Every time I log into SL, I wonder whether it will still be there! The move toward SL-compatible virtual environments hosted by others than Linden - which Giulio knows all about - is a good sign, but remains incomplete. As an AI researcher, I tend to think that even more important than enhancing the scripting language is improving the capability to send data in and out of the environment automatically. It is easy, for example to create a website that saves data to and gets data from a database on the owner's server, and that database can be operated via any system the user wants. The AI could be constructed outside SL, and operate an avatar inside it just as human users do. This used to be impossible with SL, or very difficult at least, but I have not checked to see if the move toward more open source with the user interface might make it possible now - if requiring considerable technical expertise and effort.

So, encouragement for your ideas, and I wish the SL programming environment were more open or more sophisticated in many ways.


Following up on importing/exporting data to run AI avatars in SL: I just spoke with a very savyy person who has done this. Yes, you can transfer data, but only very slowly. Linden limits this intentionally, to prevent people from running spambots in SL. If anybody is interested, I can get more technical information in a few days. Not 100% clear if there is a way around this limitation if you restrict the bot to your own island, but we don't at this point have much optimism.

Since Cory Ondrejka left SL over a year ago, I've lacked good contact with Linden.
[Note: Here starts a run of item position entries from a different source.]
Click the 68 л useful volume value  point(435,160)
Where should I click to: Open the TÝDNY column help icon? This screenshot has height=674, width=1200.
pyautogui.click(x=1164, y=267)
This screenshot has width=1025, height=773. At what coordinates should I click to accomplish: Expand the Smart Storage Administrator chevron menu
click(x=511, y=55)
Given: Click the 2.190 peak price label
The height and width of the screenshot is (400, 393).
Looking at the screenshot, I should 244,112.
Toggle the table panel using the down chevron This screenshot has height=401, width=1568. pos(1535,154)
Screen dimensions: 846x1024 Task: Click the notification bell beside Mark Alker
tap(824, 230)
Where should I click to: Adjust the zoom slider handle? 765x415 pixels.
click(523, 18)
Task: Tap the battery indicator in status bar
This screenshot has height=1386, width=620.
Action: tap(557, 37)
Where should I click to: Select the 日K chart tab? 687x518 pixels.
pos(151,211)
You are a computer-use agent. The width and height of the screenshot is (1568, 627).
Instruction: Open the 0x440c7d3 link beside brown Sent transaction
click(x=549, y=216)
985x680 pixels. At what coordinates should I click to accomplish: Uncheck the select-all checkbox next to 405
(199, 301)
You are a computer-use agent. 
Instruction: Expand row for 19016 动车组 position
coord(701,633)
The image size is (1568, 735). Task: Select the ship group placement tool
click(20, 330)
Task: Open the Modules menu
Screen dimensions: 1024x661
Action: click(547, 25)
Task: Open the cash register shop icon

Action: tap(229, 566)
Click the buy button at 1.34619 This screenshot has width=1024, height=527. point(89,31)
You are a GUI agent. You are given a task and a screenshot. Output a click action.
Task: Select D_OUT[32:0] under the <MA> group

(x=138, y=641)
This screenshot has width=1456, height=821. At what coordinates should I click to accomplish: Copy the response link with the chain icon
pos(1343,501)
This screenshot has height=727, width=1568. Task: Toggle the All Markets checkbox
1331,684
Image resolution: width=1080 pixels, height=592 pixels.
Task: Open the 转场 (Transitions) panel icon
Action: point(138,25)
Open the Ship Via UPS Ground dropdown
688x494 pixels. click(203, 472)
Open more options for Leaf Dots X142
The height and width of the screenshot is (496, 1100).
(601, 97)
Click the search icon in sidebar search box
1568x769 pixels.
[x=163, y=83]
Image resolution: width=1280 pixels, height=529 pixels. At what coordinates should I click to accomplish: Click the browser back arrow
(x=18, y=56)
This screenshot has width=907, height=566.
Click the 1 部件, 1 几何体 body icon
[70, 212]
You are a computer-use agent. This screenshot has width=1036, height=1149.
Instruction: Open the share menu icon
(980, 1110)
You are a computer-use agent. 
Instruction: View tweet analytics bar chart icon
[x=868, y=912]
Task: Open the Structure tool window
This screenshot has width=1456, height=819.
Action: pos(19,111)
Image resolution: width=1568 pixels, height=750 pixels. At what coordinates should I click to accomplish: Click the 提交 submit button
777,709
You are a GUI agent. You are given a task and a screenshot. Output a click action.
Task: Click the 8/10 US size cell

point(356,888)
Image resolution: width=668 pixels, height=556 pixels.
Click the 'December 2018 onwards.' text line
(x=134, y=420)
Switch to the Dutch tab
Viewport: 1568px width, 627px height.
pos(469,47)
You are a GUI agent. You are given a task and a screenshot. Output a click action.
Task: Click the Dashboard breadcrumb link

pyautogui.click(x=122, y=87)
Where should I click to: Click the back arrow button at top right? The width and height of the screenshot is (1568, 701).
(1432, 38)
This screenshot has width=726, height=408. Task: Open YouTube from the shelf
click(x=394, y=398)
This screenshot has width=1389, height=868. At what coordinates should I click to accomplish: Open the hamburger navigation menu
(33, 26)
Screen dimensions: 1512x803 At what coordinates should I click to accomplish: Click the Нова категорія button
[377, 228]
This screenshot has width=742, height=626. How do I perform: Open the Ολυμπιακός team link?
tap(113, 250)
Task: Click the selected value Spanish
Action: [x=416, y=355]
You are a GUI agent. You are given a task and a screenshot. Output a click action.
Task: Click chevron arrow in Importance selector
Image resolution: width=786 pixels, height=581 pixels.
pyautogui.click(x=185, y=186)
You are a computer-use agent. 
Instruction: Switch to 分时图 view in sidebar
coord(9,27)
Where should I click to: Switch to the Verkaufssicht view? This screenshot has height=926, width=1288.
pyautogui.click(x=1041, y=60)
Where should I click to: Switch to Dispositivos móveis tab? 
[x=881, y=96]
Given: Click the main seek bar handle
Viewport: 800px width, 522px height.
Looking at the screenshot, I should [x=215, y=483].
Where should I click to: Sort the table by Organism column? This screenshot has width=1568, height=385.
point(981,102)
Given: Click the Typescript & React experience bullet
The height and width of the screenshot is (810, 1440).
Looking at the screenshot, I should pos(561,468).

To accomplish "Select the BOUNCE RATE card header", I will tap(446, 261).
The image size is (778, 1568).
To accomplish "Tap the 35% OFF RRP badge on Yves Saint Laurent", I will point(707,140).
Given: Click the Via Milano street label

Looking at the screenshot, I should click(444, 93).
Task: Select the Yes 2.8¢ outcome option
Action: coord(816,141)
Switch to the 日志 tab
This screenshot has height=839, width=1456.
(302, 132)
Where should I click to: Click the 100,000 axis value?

A good person to enquire with, and in general a great Architect, if he isn't already (blush), is Ben Goertzel, who is (supposedly, with some financial difficulties) building an AI-based dog in SL. His Brazilian development team is certainly top-notch on what you can squeeze out of LSL. (And come to think of it, isn't Giulio's too?)

Anyway, apart from SL itself, a more and more important platform is OpenSIM, where federated autonomous regions are forming at great speed. On the islands in these regions you can actually run several languages like c#, Javascript, etc.


I am a total noob at LSL and such. But the one thing about the proposal that worries me greatly is the idea of auto-taxable objects. The VAT tax already in place is bad enough. Imagine how the eyes of tax creeps the world over will light up when they consider the possibility of mandatory taxes built into the very existence of virtual creations. I shudder to think of it. The droid notion is fantastic and wonderful in some ways and worrisome in others. Why should bots get taxed extra just for being bots at any landowner's disgression? Should our own non-bot avatars have our purses lightened automatically also? Why would android bots need extra methods that are not needed by avatars? Or is it the same set of things that you can use to animate an avatar? Of course the first thing I think of is having external AIs running these bots. That is quite exciting. I do not know enought to know how much of that sort of thing is or is not possible in SL today.


Don't overlook OpenSim http://opensimulator.org/wiki/Main_Page You can set up an instance of it very easily on a virtual host or your LAN.


From what I can see, Second Life as a proprietary platform is fading out and soon it will be dead. Linden lab must be given kudos for having created the first viable metaverse for consumers, but as a company they will be history soon.

We are not recommending SL to clients anymore. We still have a few SL projects to complete and deliver, but all new projects involve open source versions of SL (OpenSim and especially realXtend), highly realistic simulators built on CE2, rich 3D Intranets for training and professional collaboration, other 3D environments like Panda3D, and, of course, integrating 3D components in Web2.0 systems. Of the very many strategic mistakes of Linden Lab, I think the worse has been considering SL as a stand-alone platform. This approach can reach only a few escapists or early adopters, but the metaverse industry cannot mature without achieving full integration with he rest on the Internet.